## [Task]
The listing below should be written out again word for word, please.

--- Information given Enclosed Below ---

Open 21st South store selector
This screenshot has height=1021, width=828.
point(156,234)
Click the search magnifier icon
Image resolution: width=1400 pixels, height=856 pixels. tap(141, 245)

--- End of Enclosed Information given ---

## [Response below]
Open 21st South store selector
This screenshot has height=1021, width=828.
point(156,234)
Click the search magnifier icon
Image resolution: width=1400 pixels, height=856 pixels. tap(141, 245)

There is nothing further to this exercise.